A monumental new novel from the bestselling author of Everything Is Illuminated and Extremely Loud and Incredibly Close
In the book of Genesis, when God calls out, “Abraham!” before ordering him to sacrifice his son, Isaac, Abraham responds, “Here I am.” Later, when Isaac calls out, “My father!” before asking him why there is no animal to slaughter, Abraham responds, “Here I am.”
How do we fulfill our conflicting duties as father, husband, and son; wife and mother; child and adult? Jew and American? How can we claim our own identities when our lives are linked so closely to others’? These are the questions at the heart of Jonathan Safran Foer’s first novel in eleven years—a work of extraordinary scope and heartbreaking intimacy.
Unfolding over four tumultuous weeks in present-day Washington, D.C., Here I Am is the story of a fracturing family in a moment of crisis. As Jacob and Julia Bloch and their three sons are forced to confront the distances between the lives they think they want and the lives they are living, a catastrophic earthquake sets in motion a quickly escalating conflict in the Middle East. At stake is the meaning of home—and the fundamental question of how much aliveness one can bear.
Showcasing the same high-energy inventiveness, hilarious irreverence, and emotional urgency that readers loved in his earlier work, Here I Am is Foer’s most searching, hard-hitting, and grandly entertaining novel yet.
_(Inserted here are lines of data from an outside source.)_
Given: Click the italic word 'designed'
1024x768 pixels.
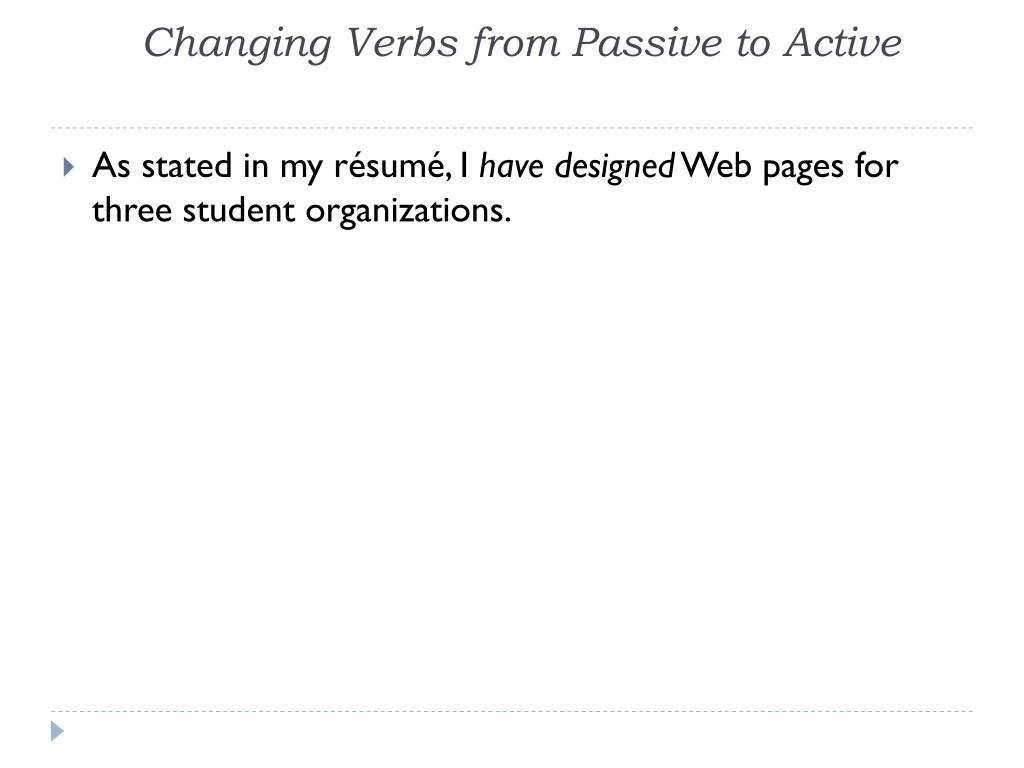Looking at the screenshot, I should click(615, 167).
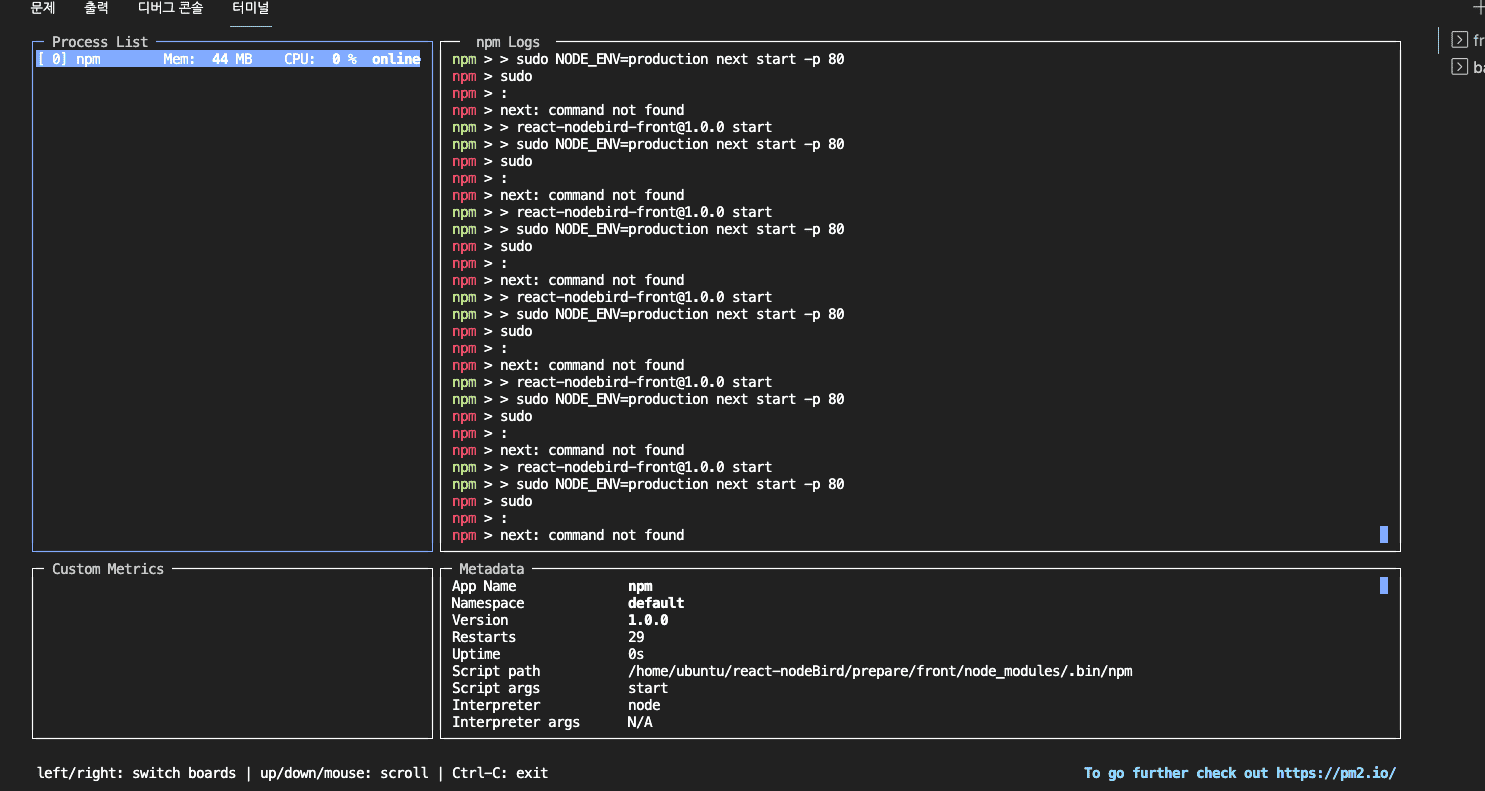Viewport: 1485px width, 791px height.
Task: Click the Restarts count value 29
Action: coord(636,637)
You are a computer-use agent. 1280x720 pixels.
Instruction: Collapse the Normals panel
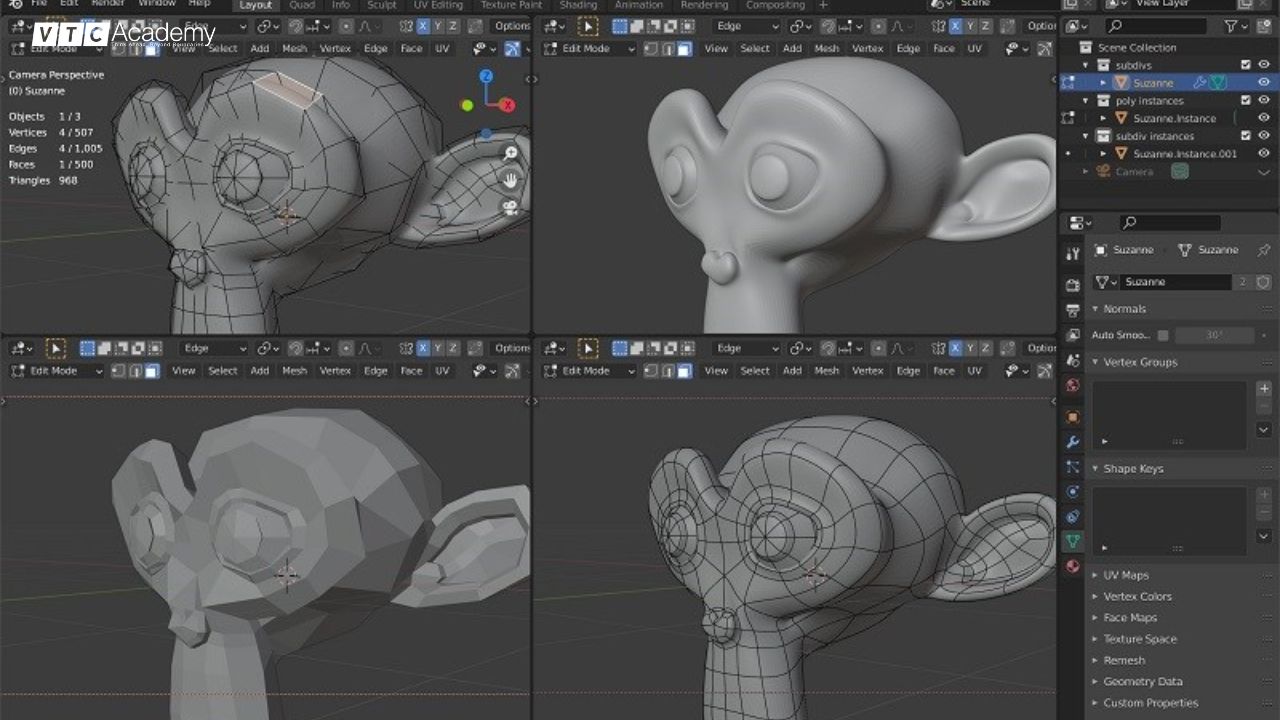click(x=1124, y=309)
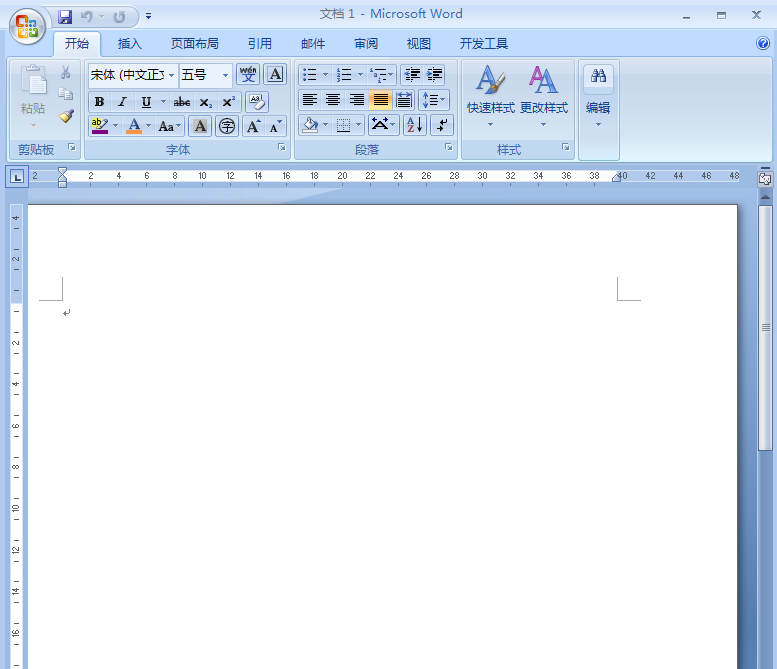Open the font name 宋体 dropdown
Image resolution: width=777 pixels, height=669 pixels.
171,75
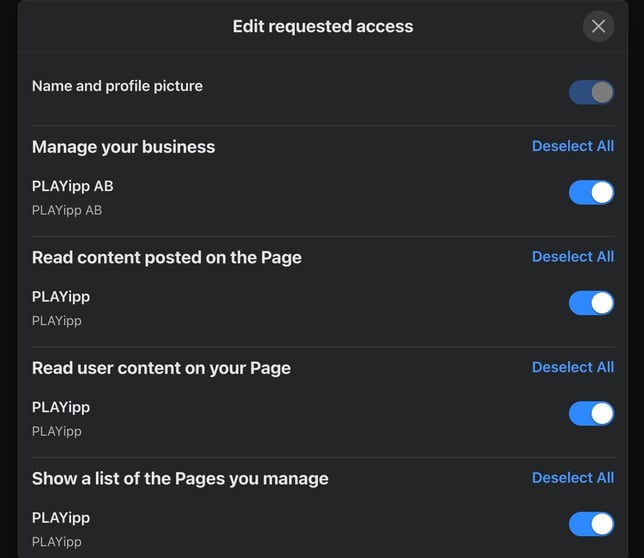The image size is (644, 558).
Task: Deselect All for Manage your business
Action: coord(572,146)
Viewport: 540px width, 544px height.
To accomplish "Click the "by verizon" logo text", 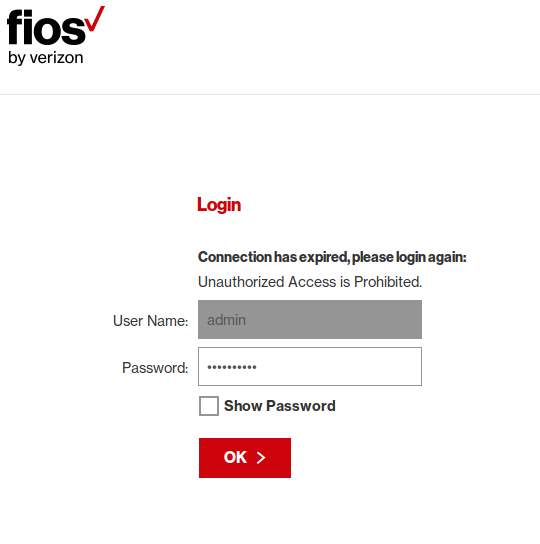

It not only confirms Foer’s stature as a dazzling literary talent but reveals a novelist who has fully come into his own as one of our most important writers.
APPLE BOOKS REVIEW
Like one of those elaborate engravings on a grain of sand, Jonathan Safran Foer’s much anticipated third novel is a marvel. It charts the breakdown of a marriage alongside cataclysmic developments in the Middle East, exploring hefty issues of Jewish identity, emotional dysfunction, communication, and miscommunication. But Here I Am is so much warmer and so much funnier than that sounds—Safran Foer’s dialogue is guaranteed to make you laugh out loud, and his portraits of adolescence and parenting are a shot to the heart. It’s a long book, but it flies by.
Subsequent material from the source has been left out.